→ **Data for this exercise**:
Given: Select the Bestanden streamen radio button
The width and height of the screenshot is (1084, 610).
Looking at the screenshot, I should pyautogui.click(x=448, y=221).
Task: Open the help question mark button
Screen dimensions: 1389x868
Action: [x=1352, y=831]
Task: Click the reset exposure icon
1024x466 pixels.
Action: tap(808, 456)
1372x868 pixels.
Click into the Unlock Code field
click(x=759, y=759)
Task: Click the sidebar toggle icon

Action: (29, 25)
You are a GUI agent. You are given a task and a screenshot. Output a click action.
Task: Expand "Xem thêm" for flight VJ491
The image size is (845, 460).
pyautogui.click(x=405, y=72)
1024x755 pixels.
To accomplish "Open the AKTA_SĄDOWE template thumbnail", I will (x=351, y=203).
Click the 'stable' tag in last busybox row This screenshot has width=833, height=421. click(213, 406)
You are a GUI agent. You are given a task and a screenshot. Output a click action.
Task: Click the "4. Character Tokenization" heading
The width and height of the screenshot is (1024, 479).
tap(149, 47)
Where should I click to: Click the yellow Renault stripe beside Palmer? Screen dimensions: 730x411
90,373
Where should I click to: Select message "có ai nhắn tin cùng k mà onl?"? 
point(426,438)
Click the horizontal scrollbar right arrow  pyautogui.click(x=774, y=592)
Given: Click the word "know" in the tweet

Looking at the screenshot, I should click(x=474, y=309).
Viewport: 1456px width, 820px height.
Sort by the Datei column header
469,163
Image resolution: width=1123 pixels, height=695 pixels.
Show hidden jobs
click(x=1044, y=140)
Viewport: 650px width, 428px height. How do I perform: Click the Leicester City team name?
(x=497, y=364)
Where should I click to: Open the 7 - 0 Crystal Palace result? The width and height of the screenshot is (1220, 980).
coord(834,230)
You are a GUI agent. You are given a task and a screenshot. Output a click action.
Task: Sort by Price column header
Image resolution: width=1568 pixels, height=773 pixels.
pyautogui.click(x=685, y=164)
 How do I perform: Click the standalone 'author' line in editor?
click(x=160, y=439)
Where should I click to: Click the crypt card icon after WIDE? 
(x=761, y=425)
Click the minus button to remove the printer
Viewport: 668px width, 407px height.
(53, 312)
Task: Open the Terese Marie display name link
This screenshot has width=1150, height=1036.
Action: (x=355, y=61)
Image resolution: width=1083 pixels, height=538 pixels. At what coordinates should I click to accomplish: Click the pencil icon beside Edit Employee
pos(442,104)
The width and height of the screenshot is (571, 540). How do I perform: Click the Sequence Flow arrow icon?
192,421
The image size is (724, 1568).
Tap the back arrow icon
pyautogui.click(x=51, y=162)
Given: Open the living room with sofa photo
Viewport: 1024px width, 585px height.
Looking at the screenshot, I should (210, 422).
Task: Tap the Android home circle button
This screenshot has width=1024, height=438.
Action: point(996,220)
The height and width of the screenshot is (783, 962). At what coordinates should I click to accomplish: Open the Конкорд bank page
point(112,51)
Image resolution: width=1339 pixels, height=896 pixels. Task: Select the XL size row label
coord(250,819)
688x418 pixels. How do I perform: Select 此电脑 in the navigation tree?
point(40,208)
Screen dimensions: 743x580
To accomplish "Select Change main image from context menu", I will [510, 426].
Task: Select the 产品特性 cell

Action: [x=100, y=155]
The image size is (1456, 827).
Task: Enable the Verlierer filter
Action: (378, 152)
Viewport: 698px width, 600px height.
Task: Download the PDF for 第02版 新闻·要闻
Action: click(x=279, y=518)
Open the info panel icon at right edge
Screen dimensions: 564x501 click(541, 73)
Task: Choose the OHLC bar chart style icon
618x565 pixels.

→ **Your objective**:
Rewrite all of the items above, replacing "pencil icon" with "pen icon" and leaving everything else unchanged.

→ **Answer for this exercise**:
Given: Select the Bestanden streamen radio button
The width and height of the screenshot is (1084, 610).
Looking at the screenshot, I should pyautogui.click(x=448, y=221).
Task: Open the help question mark button
Screen dimensions: 1389x868
Action: [x=1352, y=831]
Task: Click the reset exposure icon
1024x466 pixels.
Action: tap(808, 456)
1372x868 pixels.
Click into the Unlock Code field
click(x=759, y=759)
Task: Click the sidebar toggle icon

Action: (29, 25)
You are a GUI agent. You are given a task and a screenshot. Output a click action.
Task: Expand "Xem thêm" for flight VJ491
The image size is (845, 460).
pyautogui.click(x=405, y=72)
1024x755 pixels.
To accomplish "Open the AKTA_SĄDOWE template thumbnail", I will (x=351, y=203).
Click the 'stable' tag in last busybox row This screenshot has width=833, height=421. click(213, 406)
You are a GUI agent. You are given a task and a screenshot. Output a click action.
Task: Click the "4. Character Tokenization" heading
The width and height of the screenshot is (1024, 479).
tap(149, 47)
Where should I click to: Click the yellow Renault stripe beside Palmer? Screen dimensions: 730x411
90,373
Where should I click to: Select message "có ai nhắn tin cùng k mà onl?"? 
point(426,438)
Click the horizontal scrollbar right arrow  pyautogui.click(x=774, y=592)
Given: Click the word "know" in the tweet

Looking at the screenshot, I should click(x=474, y=309).
Viewport: 1456px width, 820px height.
Sort by the Datei column header
469,163
Image resolution: width=1123 pixels, height=695 pixels.
Show hidden jobs
click(x=1044, y=140)
Viewport: 650px width, 428px height. How do I perform: Click the Leicester City team name?
(x=497, y=364)
Where should I click to: Open the 7 - 0 Crystal Palace result? The width and height of the screenshot is (1220, 980).
coord(834,230)
You are a GUI agent. You are given a task and a screenshot. Output a click action.
Task: Sort by Price column header
Image resolution: width=1568 pixels, height=773 pixels.
pyautogui.click(x=685, y=164)
 How do I perform: Click the standalone 'author' line in editor?
click(x=160, y=439)
Where should I click to: Click the crypt card icon after WIDE? 
(x=761, y=425)
Click the minus button to remove the printer
Viewport: 668px width, 407px height.
(53, 312)
Task: Open the Terese Marie display name link
This screenshot has width=1150, height=1036.
Action: (x=355, y=61)
Image resolution: width=1083 pixels, height=538 pixels. At what coordinates should I click to accomplish: Click the pen icon beside Edit Employee
pos(442,104)
The width and height of the screenshot is (571, 540). How do I perform: Click the Sequence Flow arrow icon?
192,421
The image size is (724, 1568).
Tap the back arrow icon
pyautogui.click(x=51, y=162)
Given: Open the living room with sofa photo
Viewport: 1024px width, 585px height.
Looking at the screenshot, I should (210, 422).
Task: Tap the Android home circle button
This screenshot has width=1024, height=438.
Action: point(996,220)
The height and width of the screenshot is (783, 962). At what coordinates should I click to accomplish: Open the Конкорд bank page
point(112,51)
Image resolution: width=1339 pixels, height=896 pixels. Task: Select the XL size row label
coord(250,819)
688x418 pixels. How do I perform: Select 此电脑 in the navigation tree?
point(40,208)
Screen dimensions: 743x580
To accomplish "Select Change main image from context menu", I will [510, 426].
Task: Select the 产品特性 cell

Action: [x=100, y=155]
The image size is (1456, 827).
Task: Enable the Verlierer filter
Action: (378, 152)
Viewport: 698px width, 600px height.
Task: Download the PDF for 第02版 新闻·要闻
Action: click(x=279, y=518)
Open the info panel icon at right edge
Screen dimensions: 564x501 click(541, 73)
Task: Choose the OHLC bar chart style icon
618x565 pixels.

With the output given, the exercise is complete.